### Dataset records
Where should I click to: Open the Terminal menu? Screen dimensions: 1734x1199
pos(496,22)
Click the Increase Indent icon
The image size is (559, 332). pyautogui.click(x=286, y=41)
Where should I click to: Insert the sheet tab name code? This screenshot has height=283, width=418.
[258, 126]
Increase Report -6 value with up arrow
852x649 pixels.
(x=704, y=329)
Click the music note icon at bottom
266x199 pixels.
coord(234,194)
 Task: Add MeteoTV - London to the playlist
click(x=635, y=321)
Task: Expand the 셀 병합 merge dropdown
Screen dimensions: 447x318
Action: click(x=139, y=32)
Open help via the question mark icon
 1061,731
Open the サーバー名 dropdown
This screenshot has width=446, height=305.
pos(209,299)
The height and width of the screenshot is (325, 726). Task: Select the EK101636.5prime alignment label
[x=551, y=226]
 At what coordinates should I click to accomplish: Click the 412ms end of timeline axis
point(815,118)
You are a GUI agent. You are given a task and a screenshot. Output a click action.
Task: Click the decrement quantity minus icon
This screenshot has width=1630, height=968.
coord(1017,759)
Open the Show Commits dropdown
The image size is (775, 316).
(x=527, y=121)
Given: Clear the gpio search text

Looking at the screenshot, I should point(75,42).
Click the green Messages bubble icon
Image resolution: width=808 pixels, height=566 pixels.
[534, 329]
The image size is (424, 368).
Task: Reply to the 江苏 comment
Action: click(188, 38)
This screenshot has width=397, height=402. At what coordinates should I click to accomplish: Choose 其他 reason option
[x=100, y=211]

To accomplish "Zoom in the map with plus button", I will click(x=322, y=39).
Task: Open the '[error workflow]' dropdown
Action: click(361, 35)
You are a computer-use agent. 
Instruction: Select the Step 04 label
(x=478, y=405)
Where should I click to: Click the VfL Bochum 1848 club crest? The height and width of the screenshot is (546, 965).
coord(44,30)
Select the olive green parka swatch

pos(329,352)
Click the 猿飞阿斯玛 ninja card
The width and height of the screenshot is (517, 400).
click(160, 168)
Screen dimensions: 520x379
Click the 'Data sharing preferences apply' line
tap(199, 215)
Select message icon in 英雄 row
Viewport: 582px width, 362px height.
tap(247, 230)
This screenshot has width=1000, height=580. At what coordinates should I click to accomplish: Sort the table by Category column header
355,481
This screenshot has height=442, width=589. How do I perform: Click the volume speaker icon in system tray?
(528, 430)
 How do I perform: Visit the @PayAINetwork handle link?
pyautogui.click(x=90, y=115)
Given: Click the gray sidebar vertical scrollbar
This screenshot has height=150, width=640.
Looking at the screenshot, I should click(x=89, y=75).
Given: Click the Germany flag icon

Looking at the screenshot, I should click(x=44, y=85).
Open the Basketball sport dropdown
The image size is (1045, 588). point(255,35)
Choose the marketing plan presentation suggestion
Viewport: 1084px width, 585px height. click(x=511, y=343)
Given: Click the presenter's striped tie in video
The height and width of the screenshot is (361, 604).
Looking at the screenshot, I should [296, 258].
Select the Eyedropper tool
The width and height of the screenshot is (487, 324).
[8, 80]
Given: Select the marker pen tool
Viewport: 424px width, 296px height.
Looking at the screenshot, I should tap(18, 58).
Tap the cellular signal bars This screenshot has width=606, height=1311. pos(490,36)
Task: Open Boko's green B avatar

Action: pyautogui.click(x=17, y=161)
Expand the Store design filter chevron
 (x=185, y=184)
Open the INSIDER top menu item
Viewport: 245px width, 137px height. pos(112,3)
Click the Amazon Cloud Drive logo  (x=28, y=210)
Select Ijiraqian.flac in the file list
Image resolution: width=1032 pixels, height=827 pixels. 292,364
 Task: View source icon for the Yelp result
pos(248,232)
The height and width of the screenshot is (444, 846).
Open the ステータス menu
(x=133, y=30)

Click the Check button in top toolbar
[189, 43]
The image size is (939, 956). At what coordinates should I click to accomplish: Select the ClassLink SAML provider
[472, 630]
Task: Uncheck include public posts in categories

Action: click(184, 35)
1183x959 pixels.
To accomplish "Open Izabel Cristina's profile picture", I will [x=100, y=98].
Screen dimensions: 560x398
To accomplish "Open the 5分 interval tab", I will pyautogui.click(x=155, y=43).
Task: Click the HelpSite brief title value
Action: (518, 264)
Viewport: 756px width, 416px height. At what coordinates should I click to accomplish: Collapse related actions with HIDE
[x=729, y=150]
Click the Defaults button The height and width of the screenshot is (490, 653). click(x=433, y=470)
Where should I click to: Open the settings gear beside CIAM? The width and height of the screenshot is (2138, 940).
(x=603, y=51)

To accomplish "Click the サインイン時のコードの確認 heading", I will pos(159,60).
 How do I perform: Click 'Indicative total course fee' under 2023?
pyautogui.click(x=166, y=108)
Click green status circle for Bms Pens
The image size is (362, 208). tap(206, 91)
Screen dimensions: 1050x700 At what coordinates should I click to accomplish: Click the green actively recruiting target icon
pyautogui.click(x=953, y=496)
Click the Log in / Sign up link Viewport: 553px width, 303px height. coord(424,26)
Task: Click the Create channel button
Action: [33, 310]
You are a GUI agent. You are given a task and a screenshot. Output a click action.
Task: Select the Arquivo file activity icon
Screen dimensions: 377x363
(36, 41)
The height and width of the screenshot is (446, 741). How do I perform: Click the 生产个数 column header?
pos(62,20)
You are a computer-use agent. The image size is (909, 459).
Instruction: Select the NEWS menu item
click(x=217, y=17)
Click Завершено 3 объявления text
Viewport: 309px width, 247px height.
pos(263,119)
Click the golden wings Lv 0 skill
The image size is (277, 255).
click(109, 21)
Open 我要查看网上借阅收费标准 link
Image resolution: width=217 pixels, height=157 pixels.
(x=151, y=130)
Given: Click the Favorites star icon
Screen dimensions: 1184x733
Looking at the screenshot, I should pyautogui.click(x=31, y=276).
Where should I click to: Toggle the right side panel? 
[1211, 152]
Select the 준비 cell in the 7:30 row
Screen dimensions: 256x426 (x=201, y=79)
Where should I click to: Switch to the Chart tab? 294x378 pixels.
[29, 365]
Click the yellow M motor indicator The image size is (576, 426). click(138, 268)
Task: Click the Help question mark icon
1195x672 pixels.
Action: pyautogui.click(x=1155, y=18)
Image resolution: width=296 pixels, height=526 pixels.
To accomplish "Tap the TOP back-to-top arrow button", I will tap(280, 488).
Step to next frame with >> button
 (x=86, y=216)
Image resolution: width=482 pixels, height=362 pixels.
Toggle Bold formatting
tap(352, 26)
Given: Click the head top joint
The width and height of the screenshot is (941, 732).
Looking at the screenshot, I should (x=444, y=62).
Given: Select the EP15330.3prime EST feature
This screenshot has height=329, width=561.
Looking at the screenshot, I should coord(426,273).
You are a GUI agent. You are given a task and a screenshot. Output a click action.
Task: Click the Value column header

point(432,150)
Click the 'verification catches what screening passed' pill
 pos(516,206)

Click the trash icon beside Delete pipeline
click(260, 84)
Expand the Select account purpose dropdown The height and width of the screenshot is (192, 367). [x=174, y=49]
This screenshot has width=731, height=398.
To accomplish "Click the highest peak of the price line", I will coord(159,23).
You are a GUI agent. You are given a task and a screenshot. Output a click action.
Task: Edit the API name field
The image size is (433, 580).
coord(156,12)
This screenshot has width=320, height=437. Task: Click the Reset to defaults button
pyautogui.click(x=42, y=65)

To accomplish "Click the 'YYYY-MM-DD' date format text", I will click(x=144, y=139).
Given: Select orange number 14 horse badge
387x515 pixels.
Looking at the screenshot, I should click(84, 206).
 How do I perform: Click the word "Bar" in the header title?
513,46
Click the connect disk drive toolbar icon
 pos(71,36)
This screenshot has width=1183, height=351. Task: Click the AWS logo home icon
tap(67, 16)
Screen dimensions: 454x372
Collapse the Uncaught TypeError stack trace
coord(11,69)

### Assigned task
Reproduce exactly the first line of the listing and every line after it, through the one containing "Open the サーバー名 dropdown". Nothing else belongs in the output.

### Solution to this problem
Where should I click to: Open the Terminal menu? Screen dimensions: 1734x1199
pos(496,22)
Click the Increase Indent icon
The image size is (559, 332). pyautogui.click(x=286, y=41)
Where should I click to: Insert the sheet tab name code? This screenshot has height=283, width=418.
[258, 126]
Increase Report -6 value with up arrow
852x649 pixels.
(x=704, y=329)
Click the music note icon at bottom
266x199 pixels.
coord(234,194)
 Task: Add MeteoTV - London to the playlist
click(x=635, y=321)
Task: Expand the 셀 병합 merge dropdown
Screen dimensions: 447x318
Action: click(x=139, y=32)
Open help via the question mark icon
 1061,731
Open the サーバー名 dropdown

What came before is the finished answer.